Re: Can this do better
You are All great resources for assistance, let me tell you how my boat runs on a typical 1 to 2 ft chop. the finger lakes are almost never flat water and the chop is something I have to deal with all the time. On lake Ontario, it's an inland sea, which sometimes translates into white caps of 4 to 6 feet or long swells of 4 or 5 feet depending on the wind. Either way, I stay at the dock and drink and eventually fall down. It's safer and people will at least find my body.
On a 1 foot chop I can get the boat on plane and run it at 1/4 trim. As I move to 1/2 trim I will start to "porpoise". If I'm alone, I'll deal with a bit of bounce, cause that's what guys do. until one of the tackle boxes pops open. If I have someone in the boat with me I can move then into the bow and stop the porpoising. Here I'm getting about 24-26 mph at about 3500 RPM's.

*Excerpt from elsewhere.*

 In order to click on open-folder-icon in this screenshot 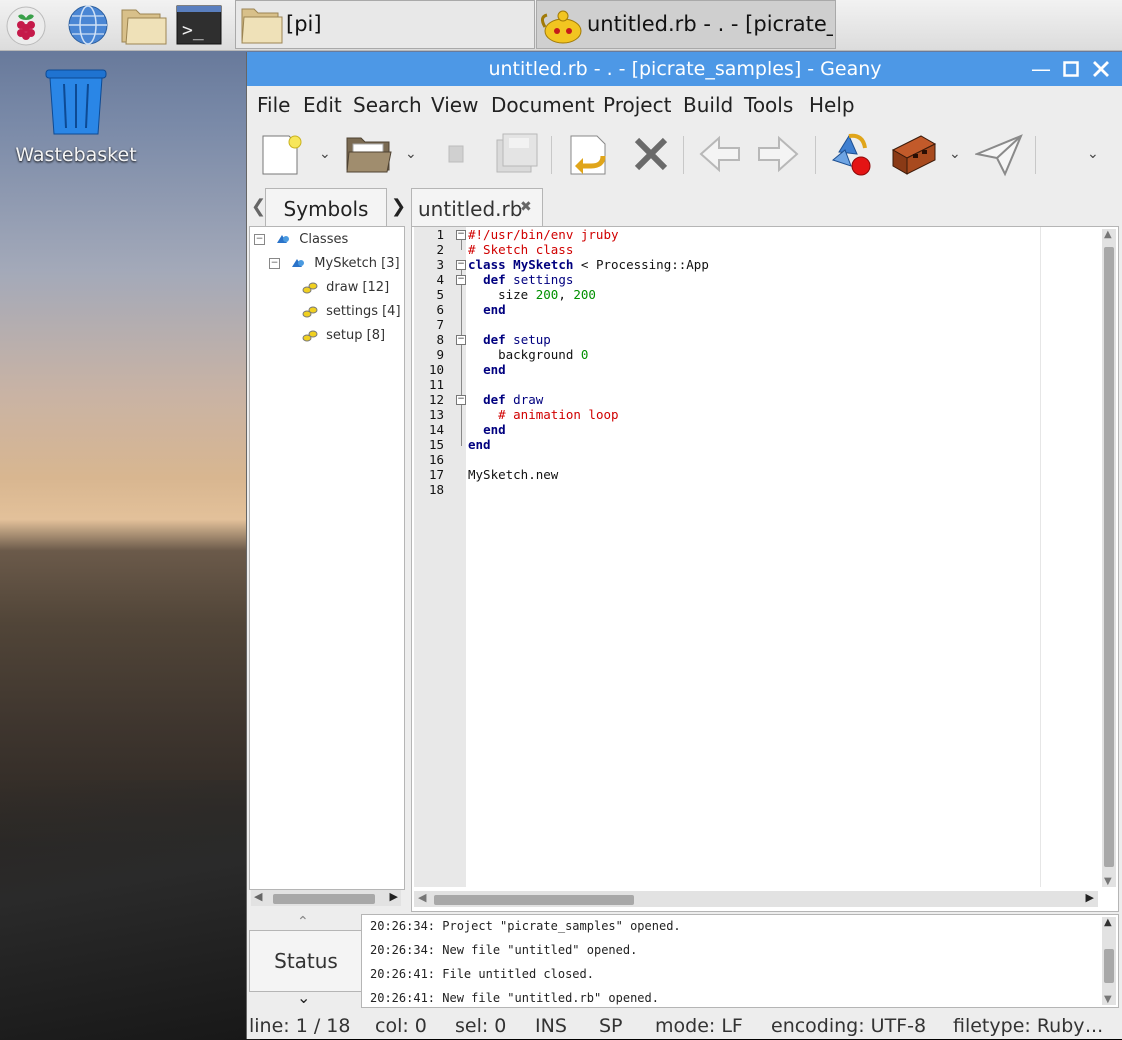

With my hull in a two foot chop, If I go much beyond 3100 rpm's trimmed so I'm on plane the trim meter is somewhere between 0 and 1/4 and I get about 17 or 18 mph as measured by GPS. Faster, than that gets 2500 pounds of boat an people airborne. Pretty to watch, painful to experience.
When I said stern heavy (stern is the back right) I meant that the boat sits in the water real low at the dock, the bilge out flow port is about 2" above the water line. I swear that some days on rough water where I've got the boat trimmed so the bow is riding high so as not to get waves over the bow, that water is coming in through the bilge hose, seems that on those days I dump about 2 or 3 gallons of water out of the boat when I take out the but plug.
I trailer the boat everywhere. Looks like in another month when the ice melts, I'll give some of these suggestions a try. I like that check the marks on the hub and prop for slipping. The engine always seems to run so smooth, never rough, though It does cavitate quite a bit between 500 and 2000 rpms no matter how I trim it.